(Records shown)
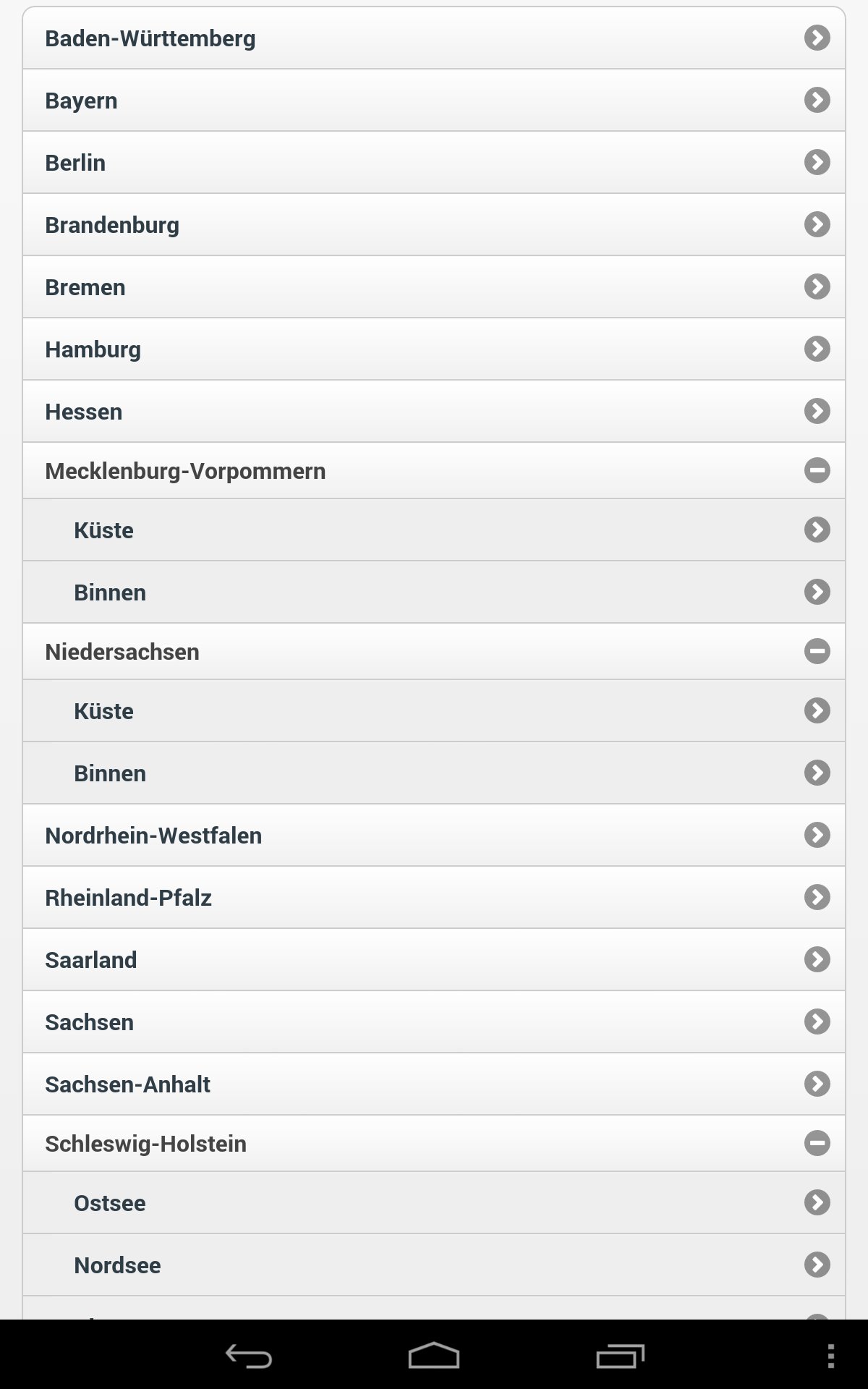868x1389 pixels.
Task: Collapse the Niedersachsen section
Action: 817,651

* * *

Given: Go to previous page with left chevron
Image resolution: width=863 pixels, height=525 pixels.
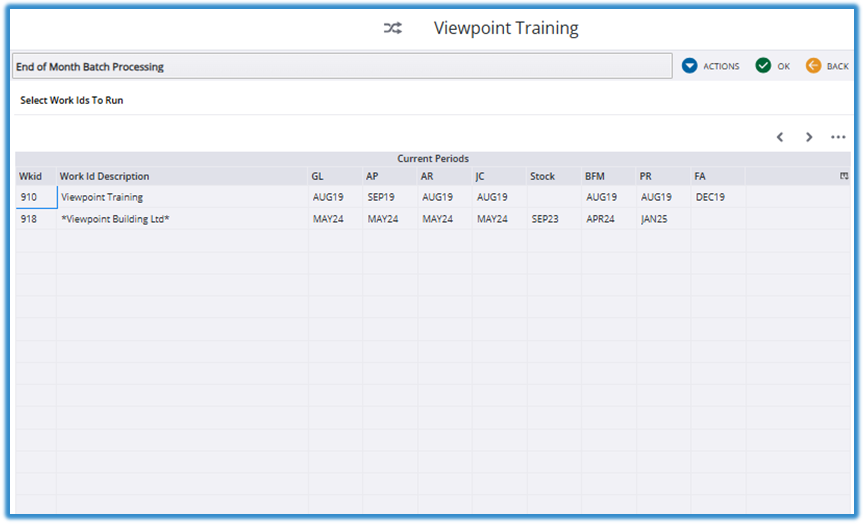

(Work task) From the records above, retype only the lines starting at the line that contains "Given: Go to previous page with left chevron" and ending at the line that contains "Image resolution: width=863", both included.

(Solution to this task)
Given: Go to previous page with left chevron
Image resolution: width=863 pixels, height=525 pixels.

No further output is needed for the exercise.